Avrupa Konseyi'nin 2020 ceza istatistikleri raporuna göre Türkiye, 31 Ocak 2020 itibarıyla, Rusya'yı da geçerek 100 bin kişiye düşen hapishane nüfusunda 357,2 kişiyle ilk sıraya yükseldi. Oran, 2010 ile 2020 yılları arasında yüzde 115,3 arttı.

'Ticarethane mantığı var'

Korkut, cezaevlerine bakış açısının sorunlu olduğu görüşünde.

Çok astronomik fiyatlardan, kamu kaynaklarının çok ciddi şekilde hapishane inşaatlarına aktarıldığını savunan Korkut, "Diğer bir sorunsa bu hapishane yerleşkelerinin yapılacağı yerlerdeki yerel otoritelere baktığımızda, bir fabrika açılacakmış gibi hapishanenin aslında yöreye ne kadar büyük bir ekonomik katkısı olacağı, ne tür yararları olacağı üzerinden tartışmalar yürütülüyor. Yani hapishanedeki mahpus sayısını düşürmek için neredeyse hiçbir çözüm önerisi yokken bu hapishane yerleşkelerinin ticarethane gibi görülmesi bizce çok ciddi ve temel sorunlarında birisidir" diye konuşuyor.

Adalet Bakanlığı'nın 2021 Yılı Performans Programı'na göre Türkiye'de bu yıl 39 yeni cezaevi yapılması planlanıyor.

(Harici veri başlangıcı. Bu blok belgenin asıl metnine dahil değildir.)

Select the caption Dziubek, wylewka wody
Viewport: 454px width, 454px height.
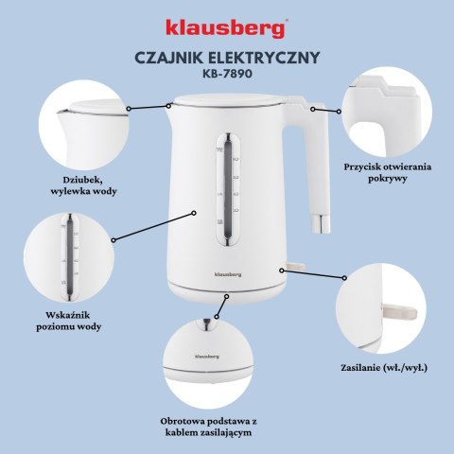point(78,182)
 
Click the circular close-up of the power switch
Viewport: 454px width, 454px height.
point(387,306)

Bakanlığın programı esas alındığında yeni cezaevleri sırada.

Utku Çakırözer

Utku Çakırözer

‘Aydınlar cezaevinde'

Konuyla ilgili Meclis'te soru önergesi veren CHP Eskişehir Milletvekili Utku Çakırözer, Adalet Bakanlığı'na, 39 cezaevi yapımına ilişkin programın devam edip etmediği, bu yıl kaç ihale daha planlandığı, kamuda tasarruf önlemleri tartışılırken bu sayıda cezaevi ihtiyacının neden kaynaklandığı, cezaevlerinin inşası için ne kadar bütçe ayrıldığı, toplam maliyetin ne olduğu sorularını yöneltti.

Konuyla ilgili DW Türkçe'ye konuşan Çakırözer, "Ne hak var ne hukuk var, tek yapılan cezaevi…Reform diyorlar, eylem planı diyorlar, gazeteciler cezaevinde, aydınlar cezaevinde yetmedi, hâlâ cezaevi yapıyorlar" diyor.